Chase, a 20% shareholder in Mondex USA, will use the technology in the New York City chip card pilot it is planning for late this year with Citibank, MasterCard, and Visa.
Mr. Sladowski said other companies offered combination smart card- magnetic stripe terminals but didn't have the modular components of Intellect. With technology constantly evolving, flexibility was a key factor in Chase's decision.
Schlumberger, also vying for terminal market share in the United States, is in discussions with Intellect to market its terminals.
Phillip Kasper, assistant vice president of marketing for NCR, called Intellect "one of the key drivers" in the smart card industry. Chase's "exhaustive evaluation" is an indication that "their criteria will match that of other banks," he said. It reinforced NCR's decision to ally with Intellect for future branch automation projects.
"We have a lot of confidence in Tom Ream and his team," said Mr. Kasper. He was especially impressed by Intellect's appointment of Robin Townend as senior vice president of worldwide smart card strategy.
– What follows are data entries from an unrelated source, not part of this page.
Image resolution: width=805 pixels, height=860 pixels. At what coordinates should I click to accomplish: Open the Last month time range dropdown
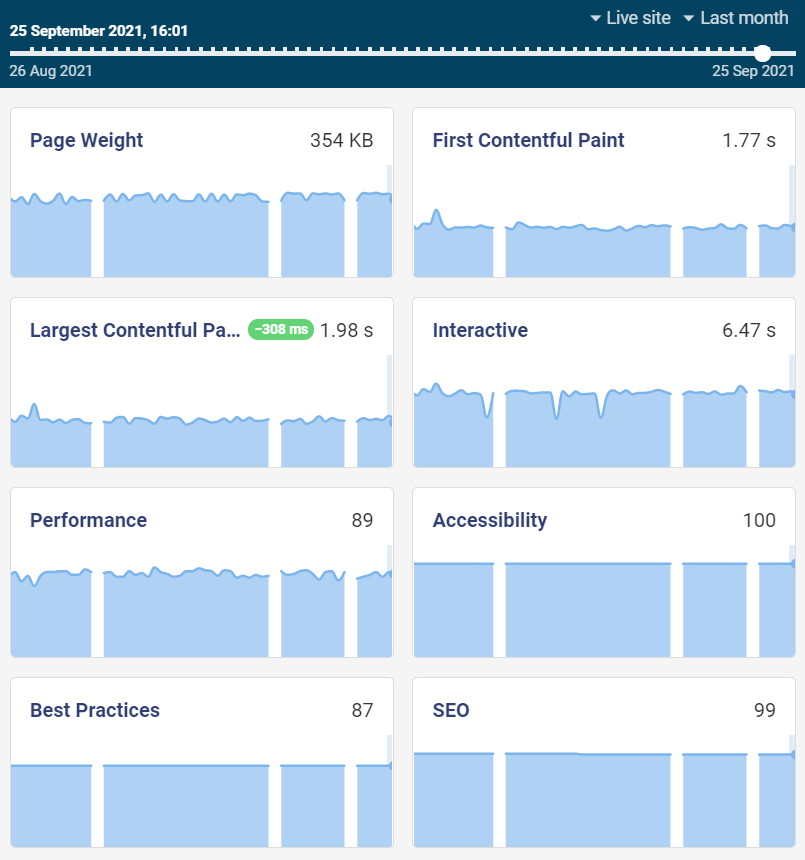click(x=743, y=17)
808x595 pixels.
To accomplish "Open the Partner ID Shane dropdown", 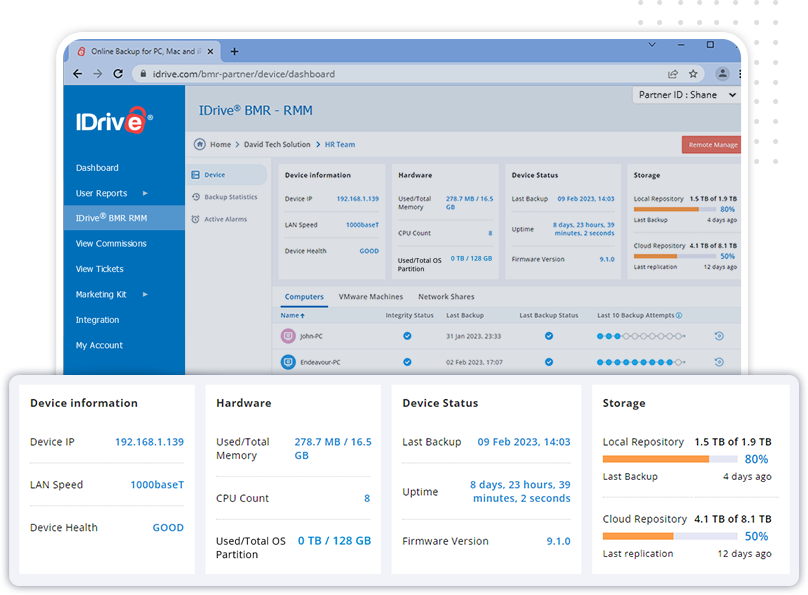I will [x=686, y=95].
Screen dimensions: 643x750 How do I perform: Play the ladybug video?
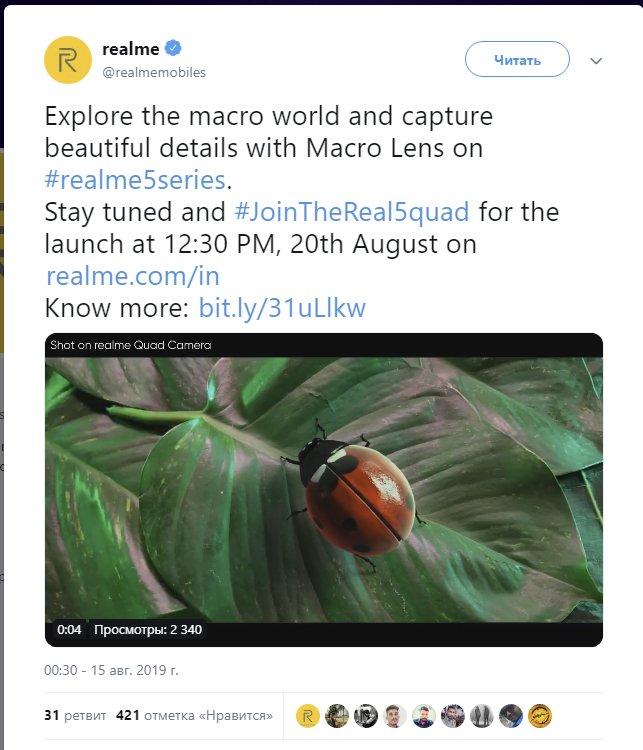pyautogui.click(x=324, y=490)
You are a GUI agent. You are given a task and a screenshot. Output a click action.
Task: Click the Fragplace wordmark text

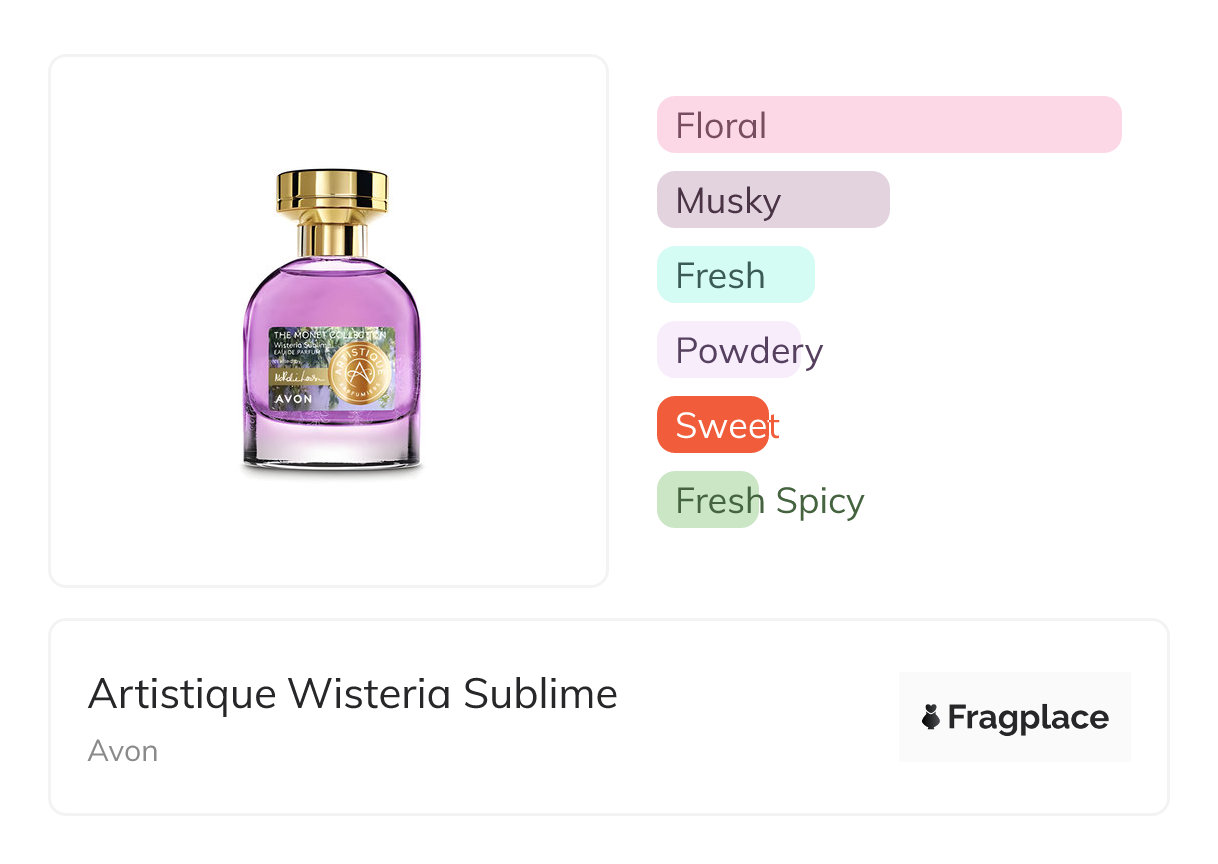1027,717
Mr. Townend, a 30-year banking industry veteran who came to card industry prominence while at Barclays Bank in Britain, joined Intellect in December after three years as senior vice president, chip card technology, at MasterCard.
Mr. Townend said he will use his knowledge, experience, and connections to facilitate alliance agreements worldwide and encourage direct sales.
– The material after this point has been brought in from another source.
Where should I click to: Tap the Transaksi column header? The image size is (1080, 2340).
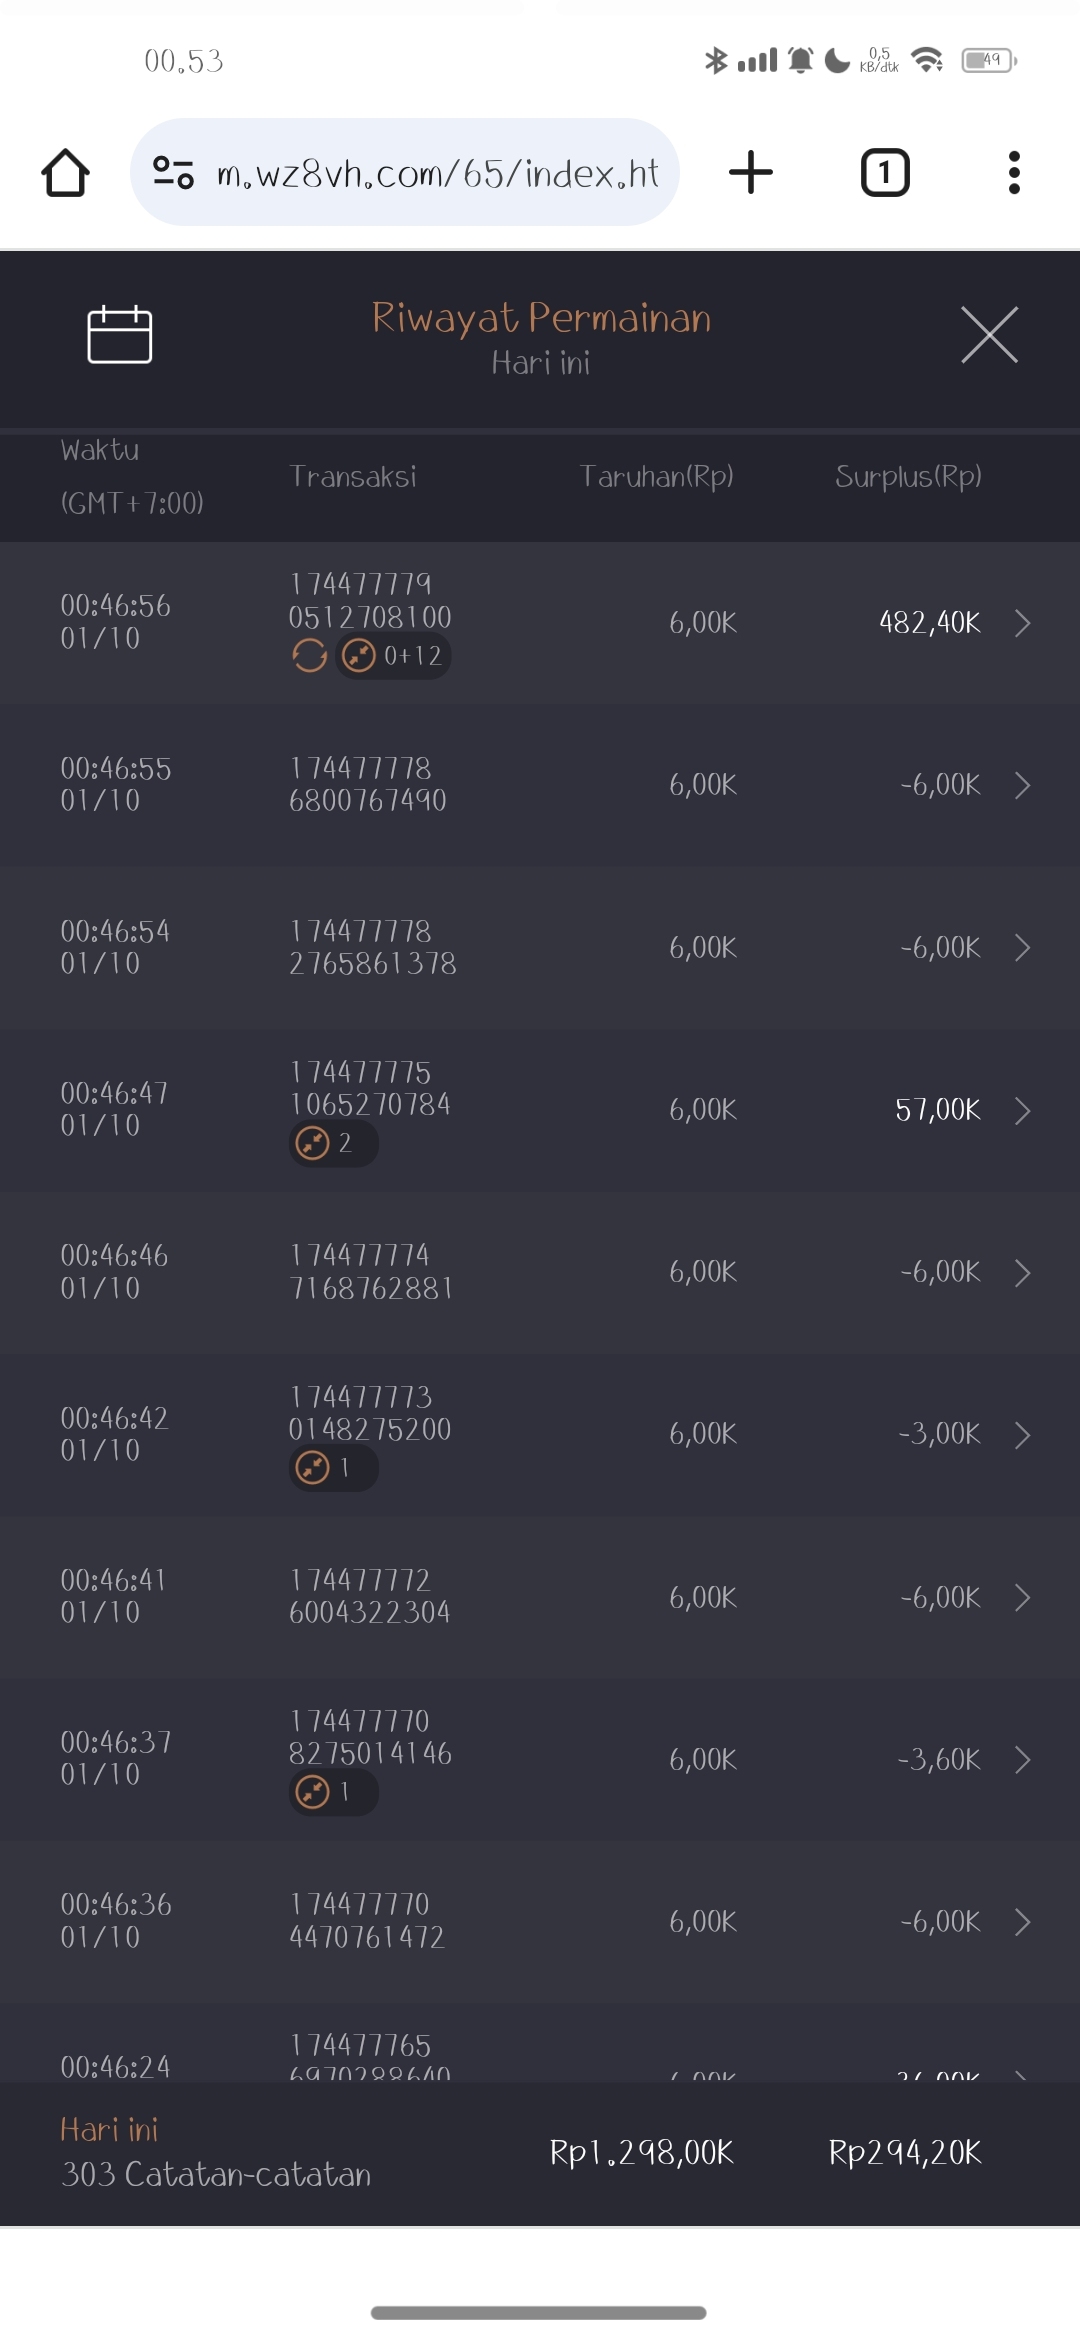coord(353,477)
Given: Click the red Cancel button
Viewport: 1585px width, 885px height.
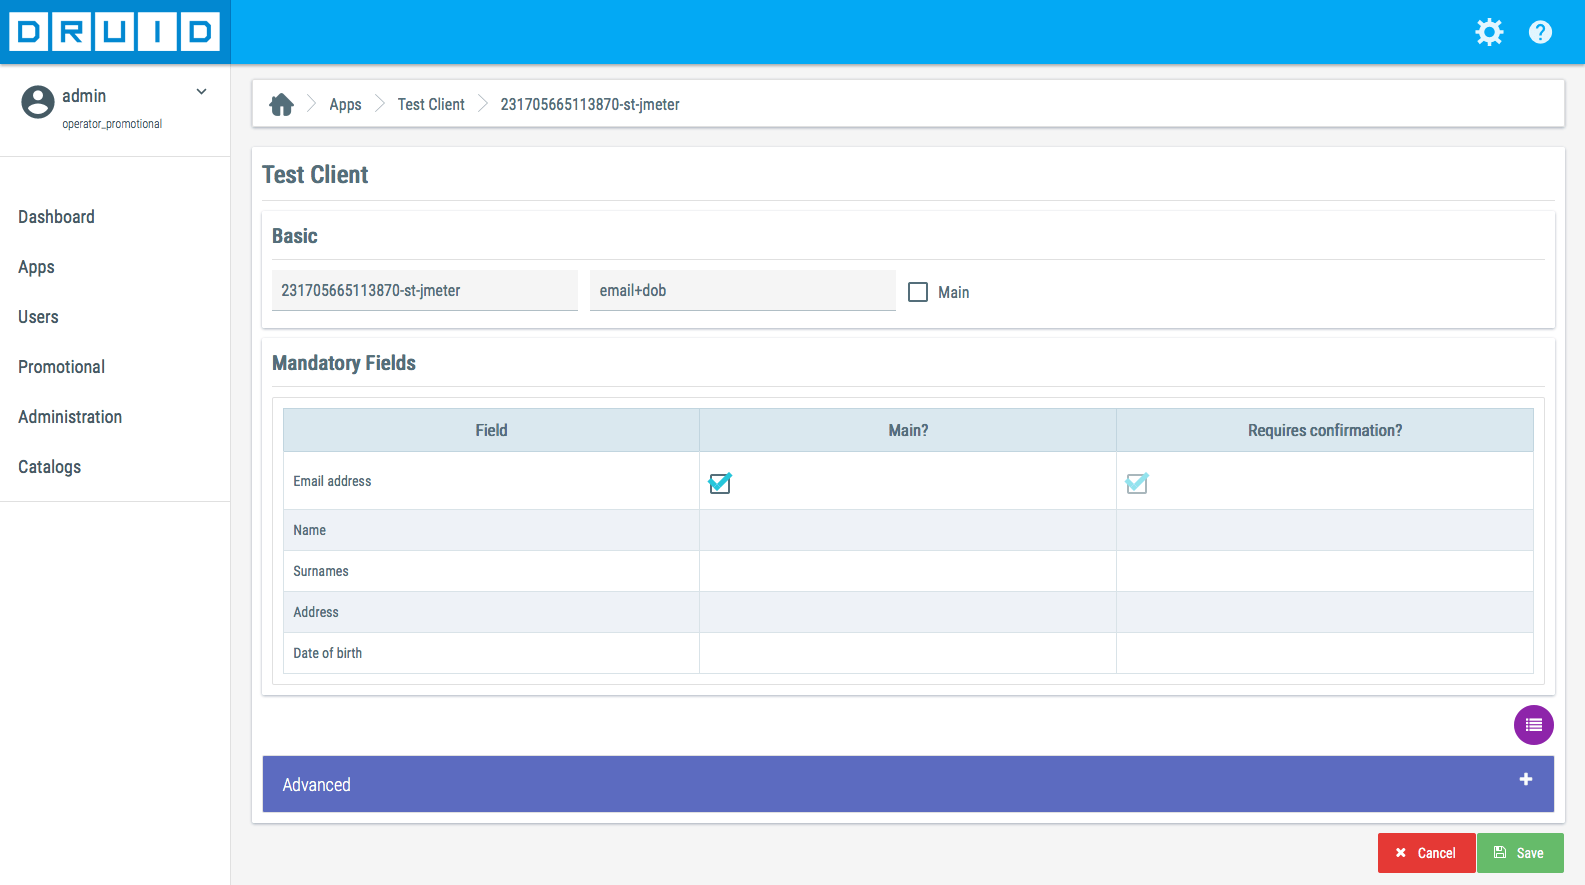Looking at the screenshot, I should click(1426, 853).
Albert Irato, president and chief executive officer of Hypercom, said he welcomes the competition.
"The more people talking about smart cards the better," he said. Hypercom has participated in several smart card programs, including a recent promotion with MasterCard International in conjunction with the National Hockey League's All Star Game.
While any company can compete, "success is driven by who gets the most purchase orders," Mr. Irato said.
With widespread smart card acceptance still years away, especially in the United States, Mr. Irato questioned Intellect's "staying power." Does a new company have the "capital to remain in the game for that long?" he asked.
Mr. Ream said Intellect is smaller and "more nimble" than its competitors, with a lean staff of 12 and low overhead.
"Staying power?" said Mr. Townend. "If we stay on the leading edge, our products will speak for themselves."